Yes, we said blackouts. In an advanced 21st-century economy run by advanced 21st-century zealots. Here in Ottawa, a correspondent notes, “I have never before seen such attention paid to power outages” in communications from the power company, and asks:

“Is there **any** consideration for people on medical devices, such as home dialysis or CPAP machines or even, with more work being done from home, business computers? Also, rather than just giving us coping mechanisms, why not try increasing generating ability?”

Well, they did try, and what you see is the result of their failure.

3 comments on “On a cold winter night, on a transition bound for nowhere”

  1. To reach a carbon-free energy sector by 2035, we not only have to increase solar and wind generation by 20-fold, we also have to replace all of the wind and solar installations that were built prior to 2016, since the average life expectancy of this "free" energy is 20 years. And then by 2055, we will not only have to add capacity to accommodate growth between 2035 and 2055; we will also have to replace 100% of the wind and solar generation built before 2035. It's a Sisyphean task.

  2. As they load up the grid with unreliable grid parasites in place of reliable baseload, following the lead of our enlightened European friends, it may come to light to our ruling Jacobins that 10% of grid production is currently used to feed the internet and everything online. Rather than, or in addition to freezing or starving as the usual consequence of energy poverty, can we expect rationing of online activities such as, say, "limiting access" to sites known for "disinformation". I wonder if CBDCs will get priority use.

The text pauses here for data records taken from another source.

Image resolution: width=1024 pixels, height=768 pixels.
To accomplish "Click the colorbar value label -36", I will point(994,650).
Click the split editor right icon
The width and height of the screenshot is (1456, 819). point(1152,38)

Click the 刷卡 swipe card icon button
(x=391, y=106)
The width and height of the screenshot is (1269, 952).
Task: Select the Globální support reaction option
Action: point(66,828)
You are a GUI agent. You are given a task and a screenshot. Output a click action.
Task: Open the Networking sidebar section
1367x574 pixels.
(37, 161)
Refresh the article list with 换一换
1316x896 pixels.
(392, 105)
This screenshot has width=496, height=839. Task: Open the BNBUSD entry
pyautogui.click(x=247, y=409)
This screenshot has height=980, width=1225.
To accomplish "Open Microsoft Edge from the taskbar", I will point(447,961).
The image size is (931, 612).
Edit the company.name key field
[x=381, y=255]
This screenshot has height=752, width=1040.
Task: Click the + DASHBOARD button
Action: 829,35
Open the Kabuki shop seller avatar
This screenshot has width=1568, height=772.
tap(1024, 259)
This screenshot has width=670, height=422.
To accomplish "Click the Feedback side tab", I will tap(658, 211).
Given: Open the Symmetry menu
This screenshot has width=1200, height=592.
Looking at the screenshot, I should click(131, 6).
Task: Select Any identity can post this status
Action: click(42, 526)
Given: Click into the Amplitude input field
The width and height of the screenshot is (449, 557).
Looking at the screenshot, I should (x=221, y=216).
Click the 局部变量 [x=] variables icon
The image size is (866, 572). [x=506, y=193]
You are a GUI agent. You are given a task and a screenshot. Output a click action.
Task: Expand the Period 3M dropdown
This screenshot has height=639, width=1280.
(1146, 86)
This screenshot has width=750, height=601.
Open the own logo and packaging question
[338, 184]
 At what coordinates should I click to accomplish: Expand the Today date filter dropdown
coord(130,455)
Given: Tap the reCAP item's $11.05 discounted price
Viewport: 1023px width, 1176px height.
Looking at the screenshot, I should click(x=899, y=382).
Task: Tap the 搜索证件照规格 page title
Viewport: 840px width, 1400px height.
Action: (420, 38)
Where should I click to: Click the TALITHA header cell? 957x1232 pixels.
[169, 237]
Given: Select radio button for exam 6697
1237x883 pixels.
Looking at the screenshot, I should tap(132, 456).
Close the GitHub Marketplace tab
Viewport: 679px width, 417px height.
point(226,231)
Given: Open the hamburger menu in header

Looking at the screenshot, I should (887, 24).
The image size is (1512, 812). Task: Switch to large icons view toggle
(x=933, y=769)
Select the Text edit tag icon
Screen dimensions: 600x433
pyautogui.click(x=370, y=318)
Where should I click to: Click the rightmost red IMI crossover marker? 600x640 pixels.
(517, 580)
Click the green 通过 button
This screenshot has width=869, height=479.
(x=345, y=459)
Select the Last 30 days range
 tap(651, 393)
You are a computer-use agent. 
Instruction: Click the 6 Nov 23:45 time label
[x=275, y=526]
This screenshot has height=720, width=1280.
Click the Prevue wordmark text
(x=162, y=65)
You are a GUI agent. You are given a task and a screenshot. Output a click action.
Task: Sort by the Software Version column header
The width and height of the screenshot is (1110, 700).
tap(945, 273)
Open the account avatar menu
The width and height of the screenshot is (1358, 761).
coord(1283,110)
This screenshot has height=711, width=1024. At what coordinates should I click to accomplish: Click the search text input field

  3. Thylacine you are so right. And when we are replacing these things we will use explosives to drop the turbines into the sea. Recycling them will cost as much as building one.
    We never can recycle all the car batteries if the world EV fleet reaches 40%
    Solar panels are already a problem in Australia.
    Lets not forget that we can't recycle plastic (only 20%) despite it is easy to do. Wind, lithium ion, solar are 100 times harder.